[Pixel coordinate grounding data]

────────

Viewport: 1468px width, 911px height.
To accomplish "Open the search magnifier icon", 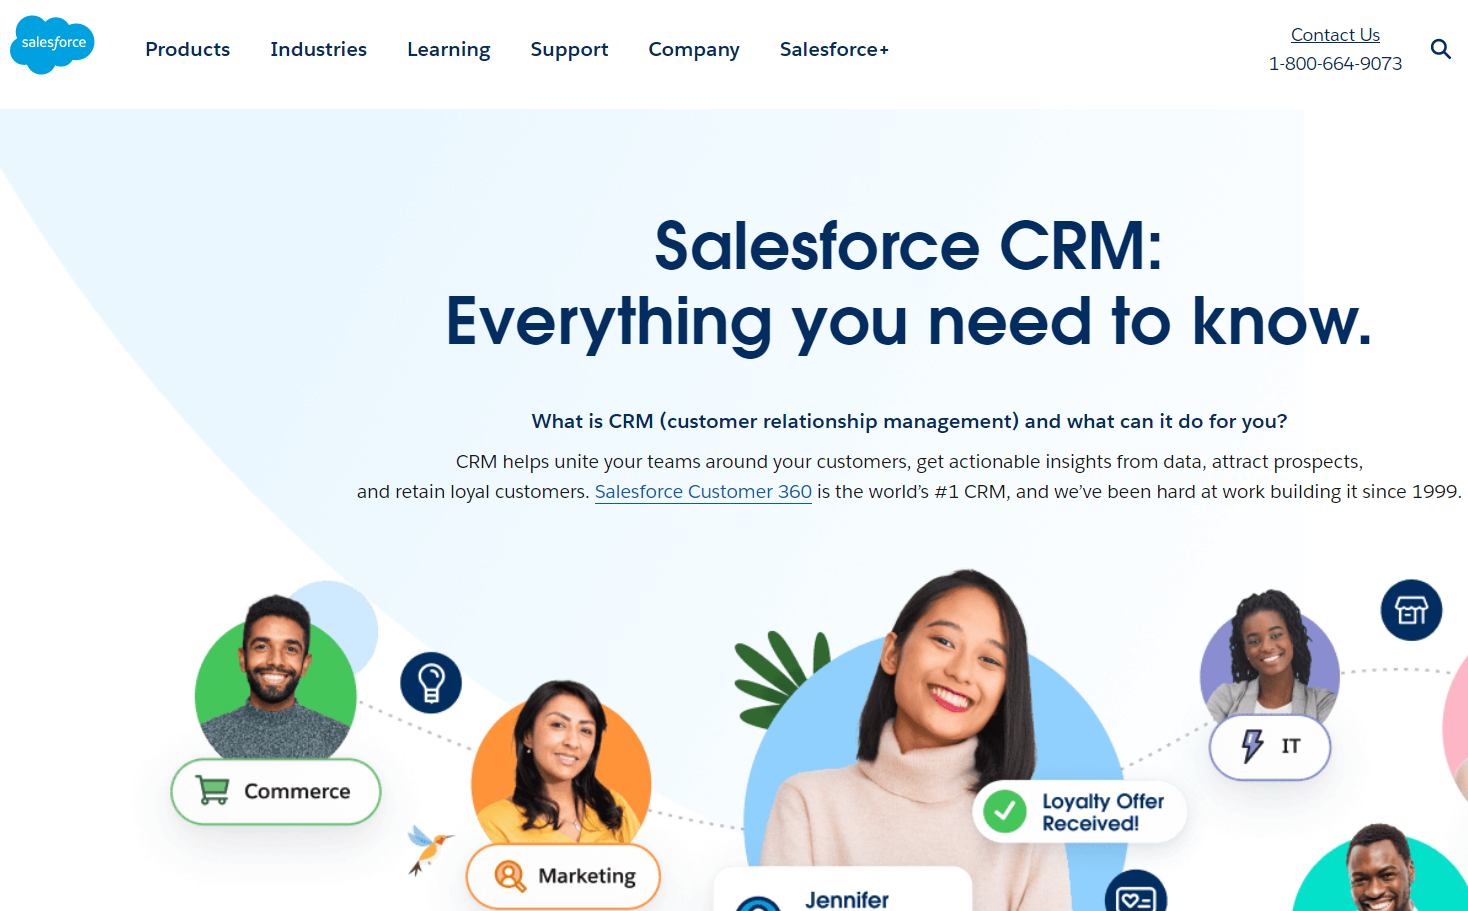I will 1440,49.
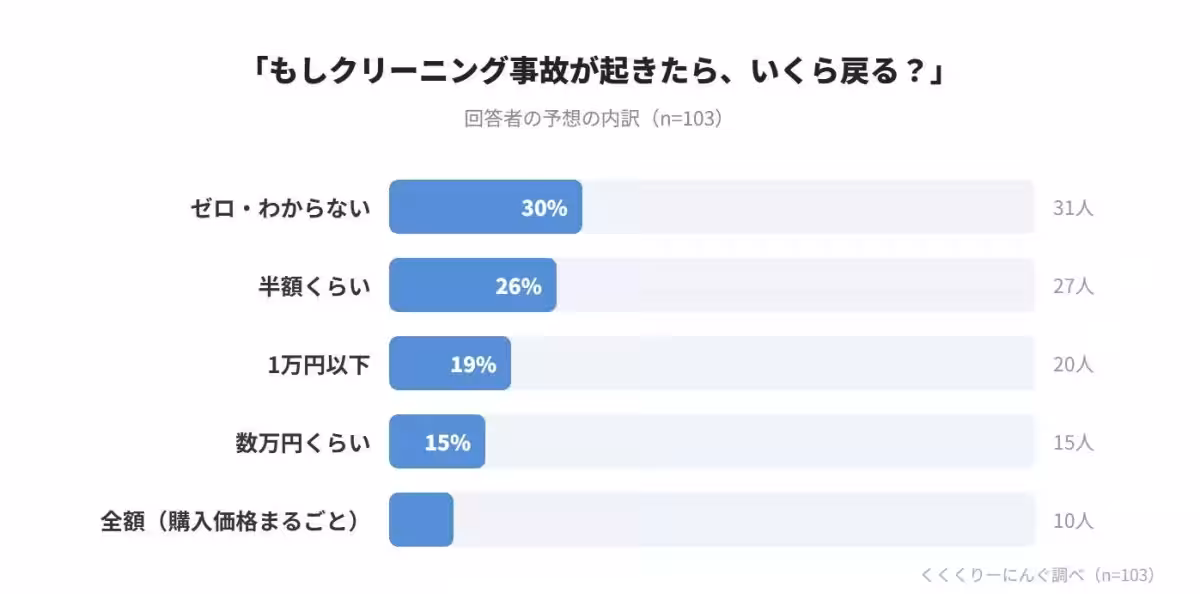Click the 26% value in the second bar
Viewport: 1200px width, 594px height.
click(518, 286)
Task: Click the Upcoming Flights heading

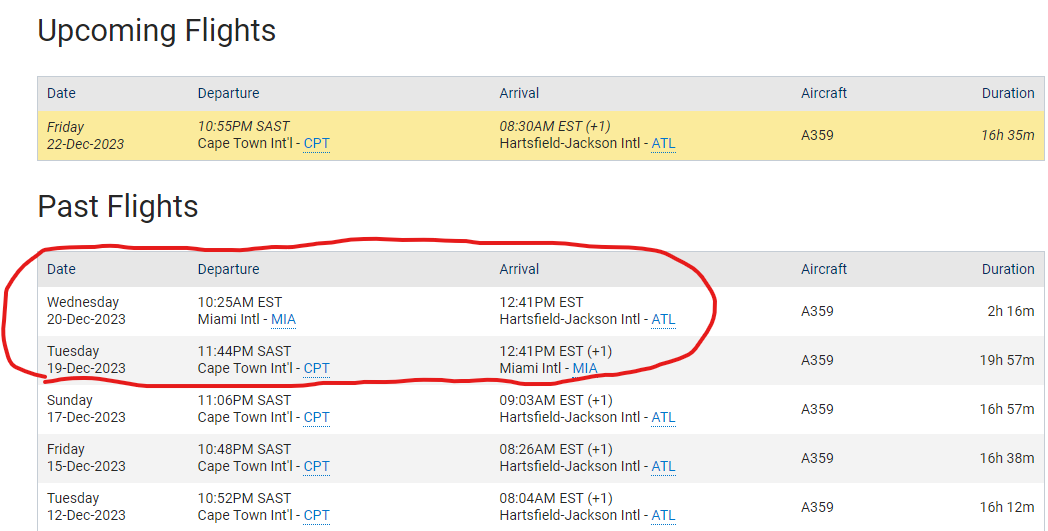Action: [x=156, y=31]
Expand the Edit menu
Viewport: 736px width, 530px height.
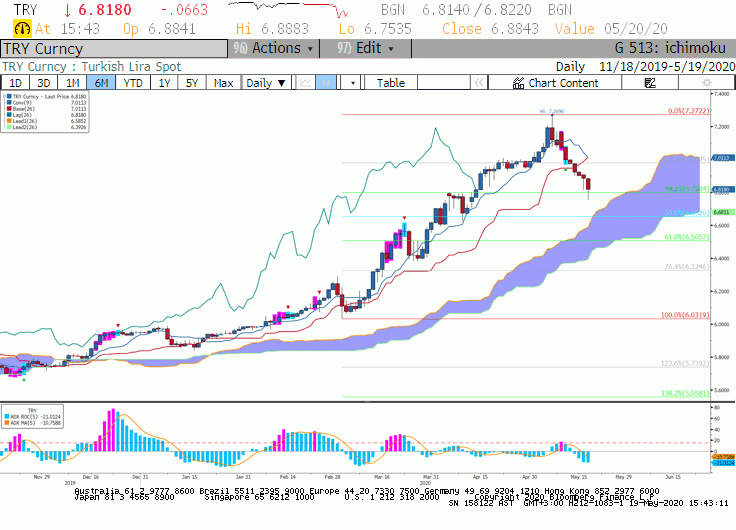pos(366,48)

────────

Work required
Only what runs from the line holding "Expand the Edit menu" through the end of the entries above is to be given again, exactly, with every picture omitted.

Written response
Expand the Edit menu
Viewport: 736px width, 530px height.
pos(366,48)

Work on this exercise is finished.